WHAT YOU HAVE TO DO: Although pictures appear in the entries below, leave them out and print exactly the lines from the first line through the line containing "[MedanHeadlines] (223, 98)".

# # #

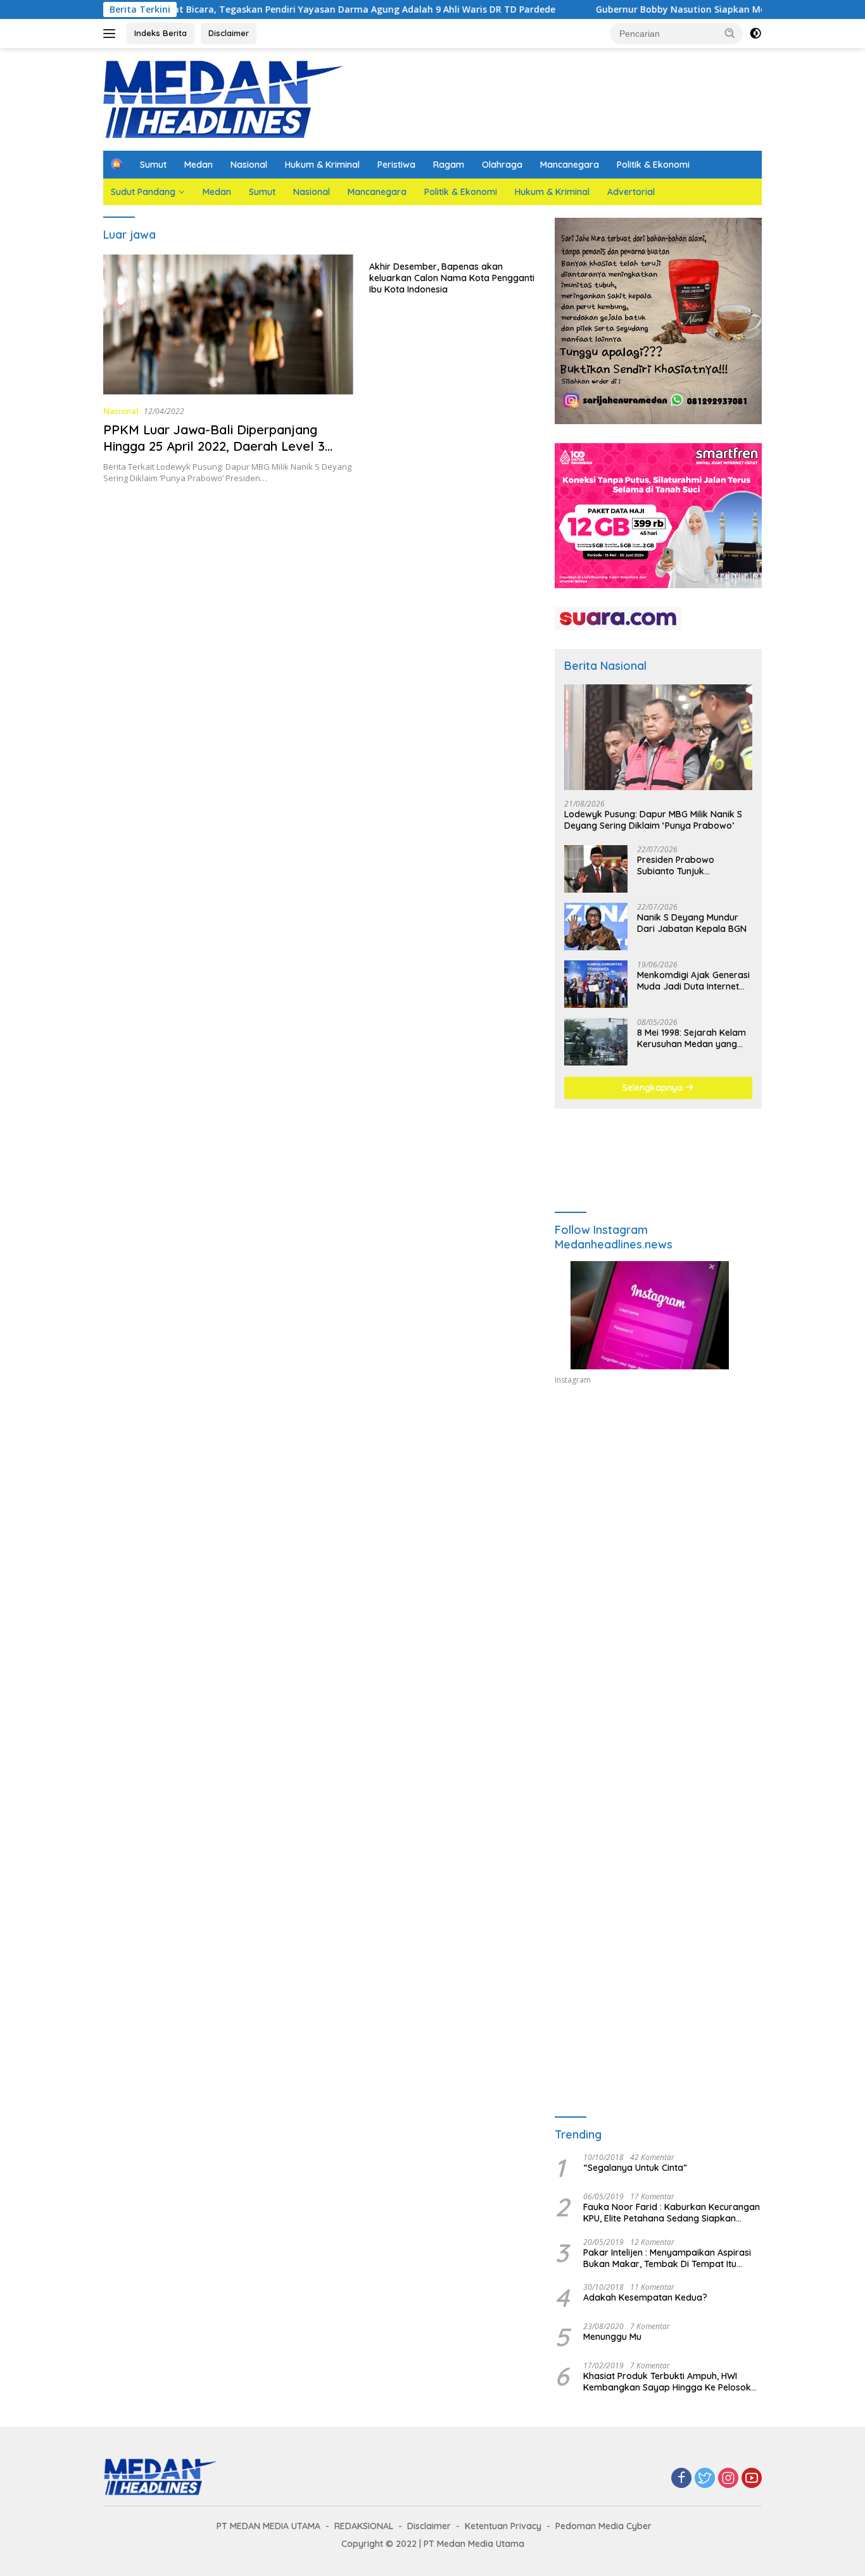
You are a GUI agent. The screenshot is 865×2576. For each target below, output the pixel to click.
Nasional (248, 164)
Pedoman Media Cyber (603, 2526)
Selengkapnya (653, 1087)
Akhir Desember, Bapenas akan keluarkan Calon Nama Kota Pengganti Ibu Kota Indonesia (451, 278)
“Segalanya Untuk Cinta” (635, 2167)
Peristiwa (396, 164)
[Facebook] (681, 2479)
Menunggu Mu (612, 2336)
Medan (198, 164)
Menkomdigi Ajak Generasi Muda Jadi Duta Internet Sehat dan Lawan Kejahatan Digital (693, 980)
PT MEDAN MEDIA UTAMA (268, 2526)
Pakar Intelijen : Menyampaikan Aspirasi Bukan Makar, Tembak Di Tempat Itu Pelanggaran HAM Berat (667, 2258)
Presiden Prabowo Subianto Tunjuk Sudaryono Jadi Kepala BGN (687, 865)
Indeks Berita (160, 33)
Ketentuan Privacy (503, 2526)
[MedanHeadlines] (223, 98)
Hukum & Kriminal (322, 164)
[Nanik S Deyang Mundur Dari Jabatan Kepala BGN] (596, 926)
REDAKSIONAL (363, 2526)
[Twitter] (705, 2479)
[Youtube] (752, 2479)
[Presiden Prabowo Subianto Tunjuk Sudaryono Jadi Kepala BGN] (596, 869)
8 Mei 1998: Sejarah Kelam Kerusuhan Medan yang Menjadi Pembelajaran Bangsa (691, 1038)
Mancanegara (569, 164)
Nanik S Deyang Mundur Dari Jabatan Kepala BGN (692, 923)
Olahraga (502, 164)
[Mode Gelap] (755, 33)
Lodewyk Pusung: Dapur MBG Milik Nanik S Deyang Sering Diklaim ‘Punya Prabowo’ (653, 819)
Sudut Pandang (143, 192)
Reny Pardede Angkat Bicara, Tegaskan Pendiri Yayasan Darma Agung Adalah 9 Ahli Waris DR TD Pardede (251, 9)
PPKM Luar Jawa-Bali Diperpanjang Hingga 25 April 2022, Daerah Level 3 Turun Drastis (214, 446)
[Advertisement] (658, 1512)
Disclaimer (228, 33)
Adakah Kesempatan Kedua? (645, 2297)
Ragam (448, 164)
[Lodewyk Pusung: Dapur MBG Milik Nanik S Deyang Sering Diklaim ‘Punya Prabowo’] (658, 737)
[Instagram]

# # #

WRITTEN SOLUTION:
You are a GUI agent. The screenshot is 865×2576. For each target below, output the pixel to click.
Nasional (248, 164)
Pedoman Media Cyber (603, 2526)
Selengkapnya (653, 1087)
Akhir Desember, Bapenas akan keluarkan Calon Nama Kota Pengganti Ibu Kota Indonesia (451, 278)
“Segalanya Untuk Cinta” (635, 2167)
Peristiwa (396, 164)
[Facebook] (681, 2479)
Menunggu Mu (612, 2336)
Medan (198, 164)
Menkomdigi Ajak Generasi Muda Jadi Duta Internet Sehat dan Lawan Kejahatan Digital (693, 980)
PT MEDAN MEDIA UTAMA (268, 2526)
Pakar Intelijen : Menyampaikan Aspirasi Bukan Makar, Tembak Di Tempat Itu Pelanggaran HAM Berat (667, 2258)
Presiden Prabowo Subianto Tunjuk Sudaryono Jadi Kepala BGN (687, 865)
Indeks Berita (160, 33)
Ketentuan Privacy (503, 2526)
[MedanHeadlines] (223, 98)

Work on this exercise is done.